Pour ces associations, parmi lesquelles figurent le Collectif démocratie et liberté (CDL), le Forum des alternatives Maroc, E-Joussour, l’Observatoire marocain des libertés publiques (OMLP) ou encore la Fédération nationale des associations amazighs, “cette offensive et ces mesures de restrictions des libertés sapent les engagements constitutionnels et internationaux du pays”.

“Nous les signataires ne cesseront de le répéter: l’option sécuritaire fait reculer le pays à un moment où celui-ci est secoué par une crise sociale et économique et par la montée des populismes et des discours de haine et de violence”, écrivent-ils encore.

Cet appel collectif intervient quelques semaines après la publication d’un communiqué conjoint par les ONG Amnesty International et Human Rights Watch (HRW) protestant contre la dissolution de l’association qui lutte pour l’intégration de la culture dans les politiques publiques de développement humain, social et économique. Une pétition lancée sur la plateforme Change.org pour dire “non à la dissolution” a par ailleurs récolté près de 2.500 signatures à ce jour.

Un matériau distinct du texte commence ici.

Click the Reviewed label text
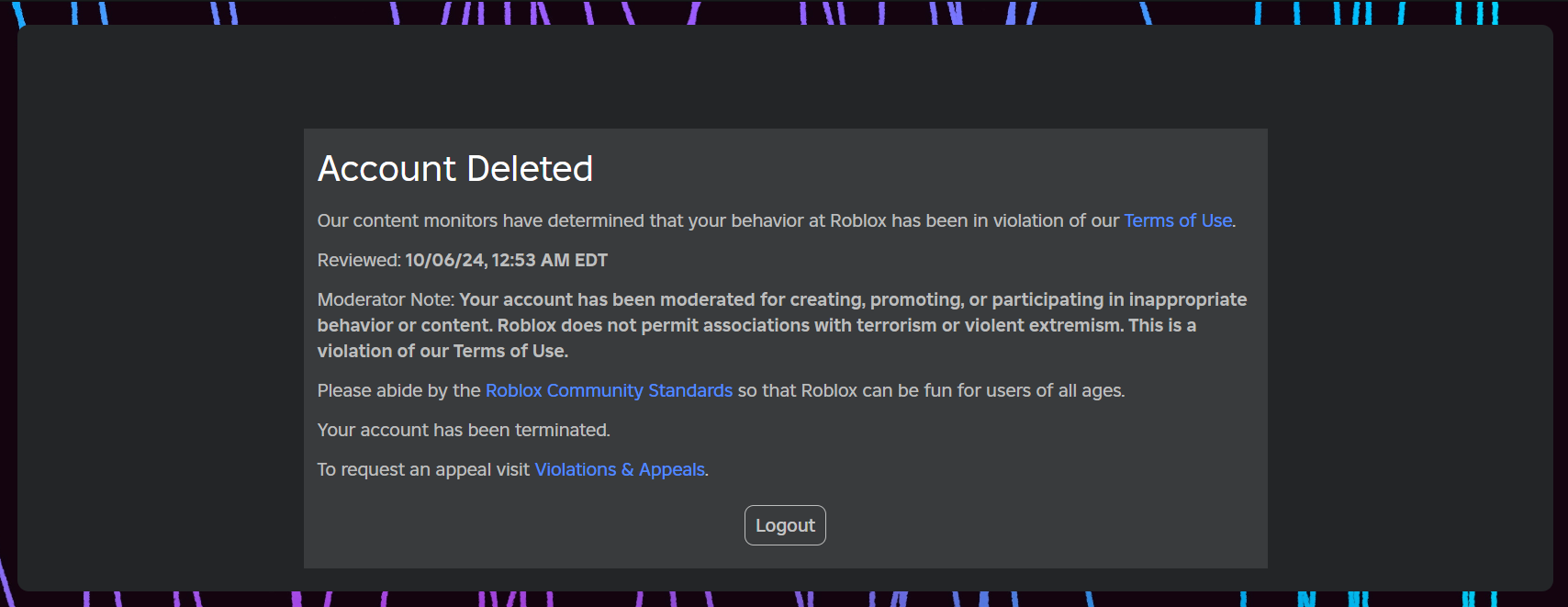This screenshot has width=1568, height=607. 359,260
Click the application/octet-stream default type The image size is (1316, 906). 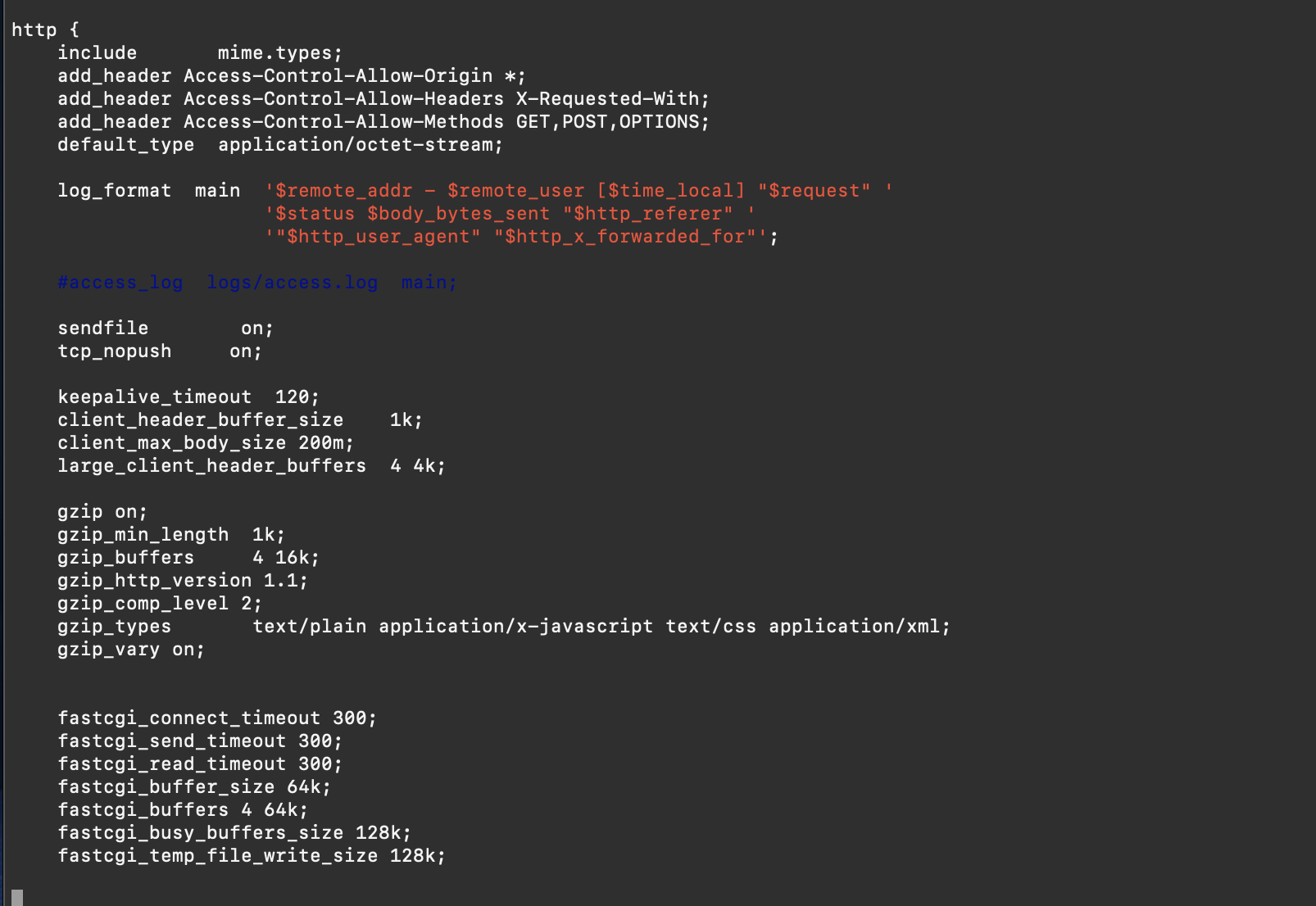tap(361, 145)

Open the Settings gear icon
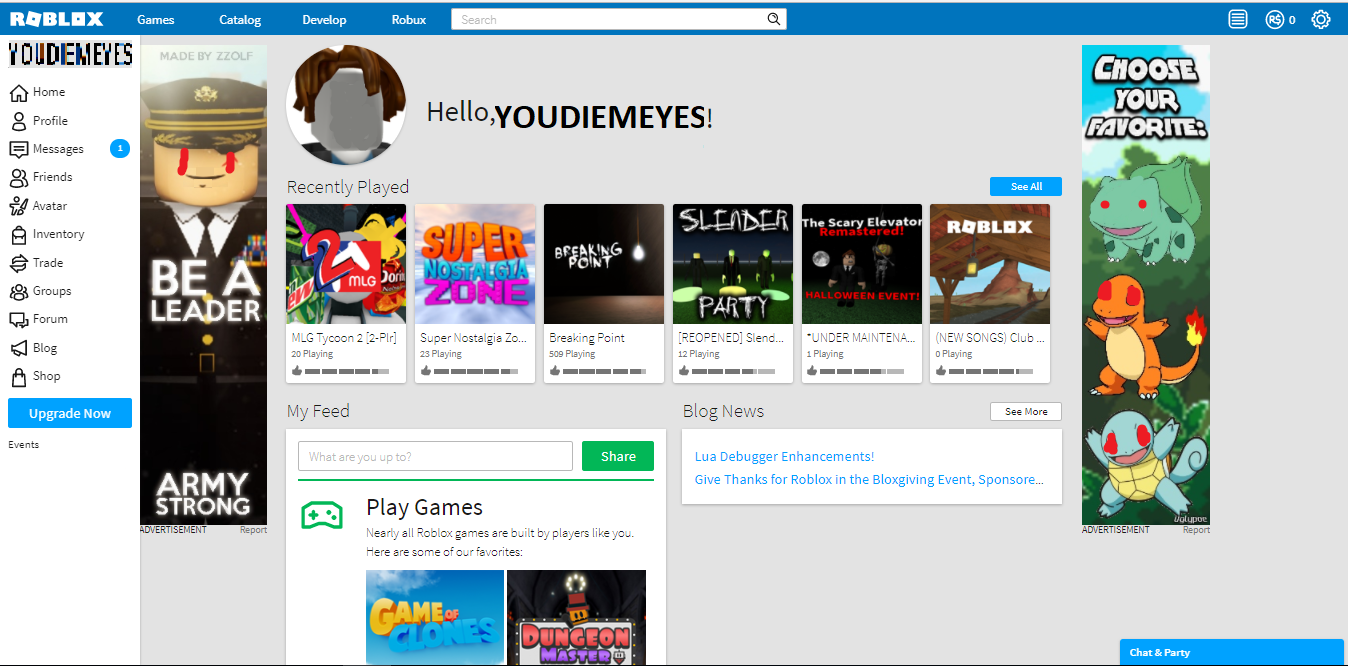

Des “atteintes envers les institutions étatiques et la religion islamique”

La justice a ordonné, le 26 décembre dernier, la dissolution de l’association Racines suite à une plainte du procureur du roi, sur demande du gouverneur de Casa-AnfaCette décision serait due à la diffusion, en trois parties, en août dernier, d’un épisode de l’émission “Un dîner 2 cons”, intitulé “L’épopée des nihilistes”, tourné dans les locaux de l’association à Casablanca. 

Émission durant laquelle plusieurs intervenants, dont le journaliste Omar Radi, le musicien Bambi, le porte-parole de HRW Ahmed Benchemsi et le coordinateur de Racines, Aadel Essadani, sont notamment revenus sur la condamnation à 20 ans de prison de plusieurs figures du Hirak du Rif ou encore sur le discours royal.

“La justice a considéré que les opinions politiques de l’association allaient à l’encontre des statuts d’une association, alors que ces statuts ne parlent à aucun moment d’opinions politiques”, avait indiqué un membre de l’association au HuffPost Maroc.

Dans son jugement, le Tribunal de première instance de Casablanca justifie cette dissolution par la présence, dans l’émission, de “dialogues qui portent de graves atteintes envers les institutions étatiques et la religion islamique et portant outrage à des corps constitués et fonctionnaires administratifs”.